La linea difensiva del finanziere spione, Pasquale Striano, è sempre stata ancorata, nelle rarissime dichiarazioni a lui attribuite, a una premessa: le decine di migliaia di accessi abusivi sarebbero state la conseguenza di tortuose e complesse indagini antimafia che lo avrebbero costretto a compulsare, freneticamente, le banche dati. Non altro. Non interessi personali tanto meno economici.
Una ipotesi che, come abbiamo già scritto, vede particolarmente scettico il procuratore nazionale antimafia, Giovanni Melillo, che, in una nota inviata alle Procure di Perugia e Roma, è arrivato addirittura a suggerire delle piste investigative per approfondire il «mercato delle informazioni riservate», riconducibile al tenente delle Fiamme gialle, e soprattutto per svelare il suo legame con un imprenditore della sicurezza, tale Gabriele Spedicato. Titolare, quest’ultimo, della Gladius investigations di Grottaferrata, attiva in «servizi di investigazione privata».

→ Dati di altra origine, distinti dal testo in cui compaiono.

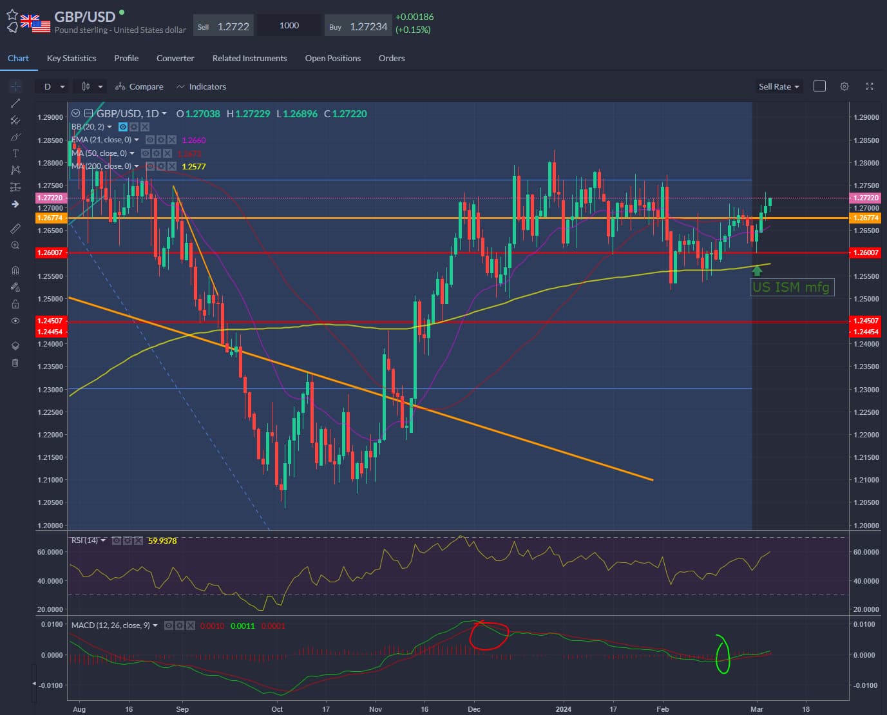Select the brush annotation tool

click(x=15, y=137)
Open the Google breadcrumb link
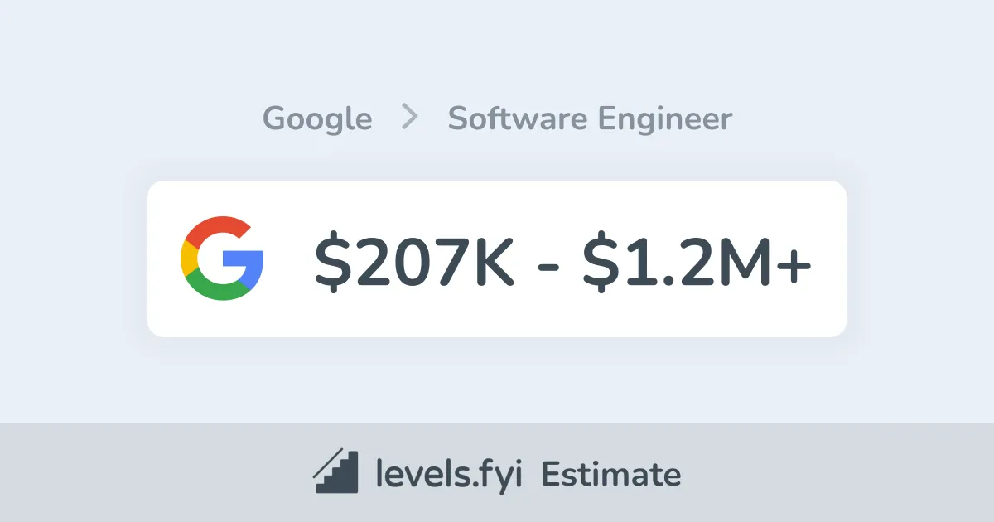 317,119
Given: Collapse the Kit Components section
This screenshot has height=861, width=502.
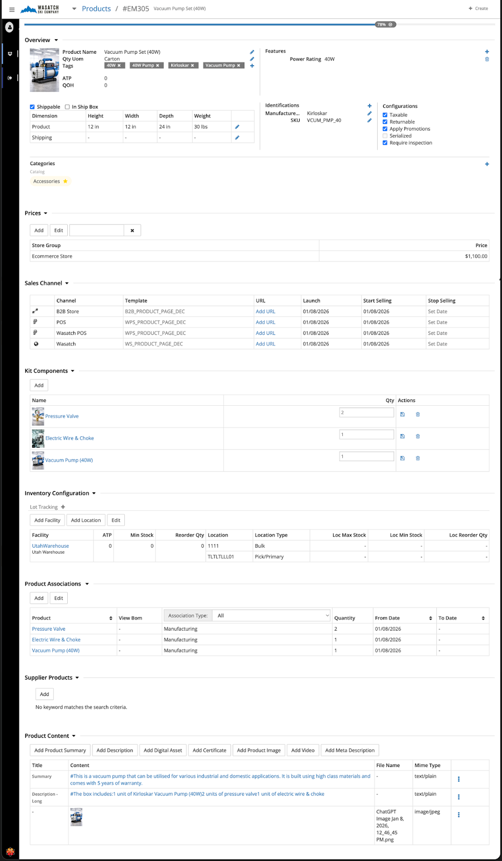Looking at the screenshot, I should [73, 371].
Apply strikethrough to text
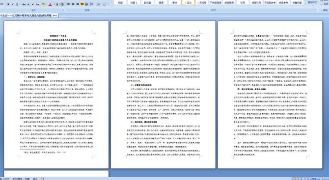Screen dimensions: 329x180 (x=24, y=4)
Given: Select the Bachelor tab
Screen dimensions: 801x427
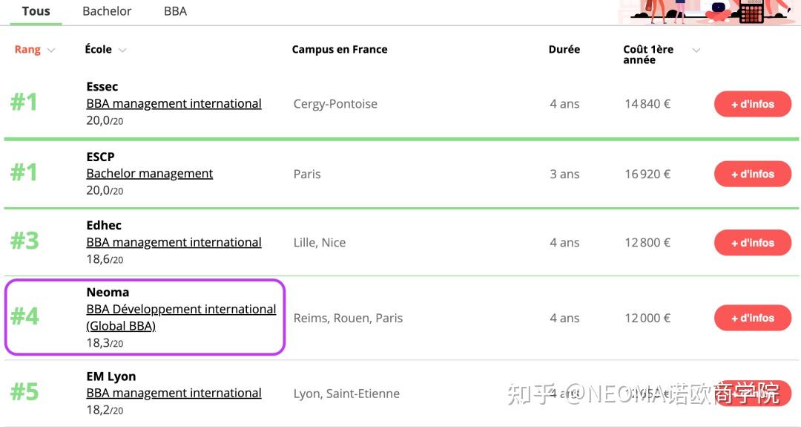Looking at the screenshot, I should [x=107, y=11].
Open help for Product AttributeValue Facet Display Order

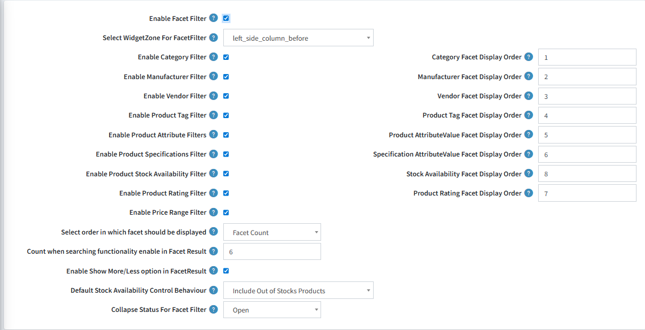point(529,134)
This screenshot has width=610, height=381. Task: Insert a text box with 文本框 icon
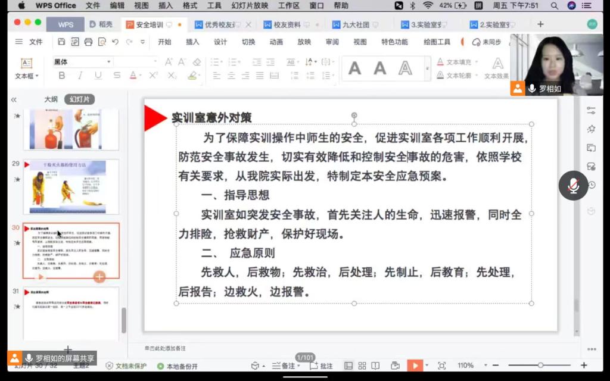coord(26,68)
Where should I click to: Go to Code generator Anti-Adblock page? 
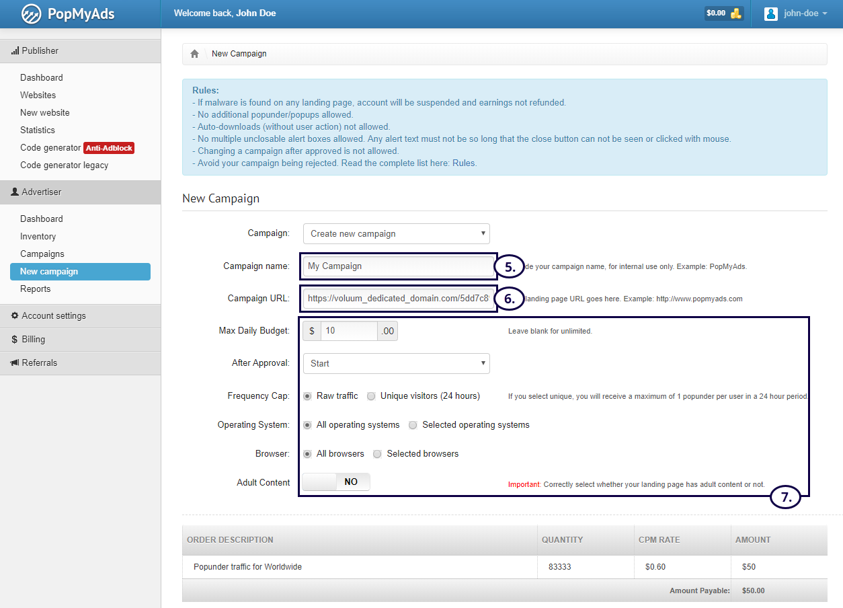(x=50, y=148)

I rapporti tra i due, effettivamente, emergono chiaramente dagli atti dell’indagine sul dossieraggio. E non vertono certamente su temi di specifica competenza della Direzione nazionale antimafia. È una relazione quasi sempre a senso unico: Spedicato contatta Striano chiedendogli informazioni su soggetti di suo interesse, e questi interroga i terminali e gli passa tutte le notizie disponibili. Come, ad esempio, la ricerca dei titolari di numeri di telefono stranieri; l'individuazione di luoghi di residenza e attività lavorative e visure societarie. Cortesie (illegali) tra amici?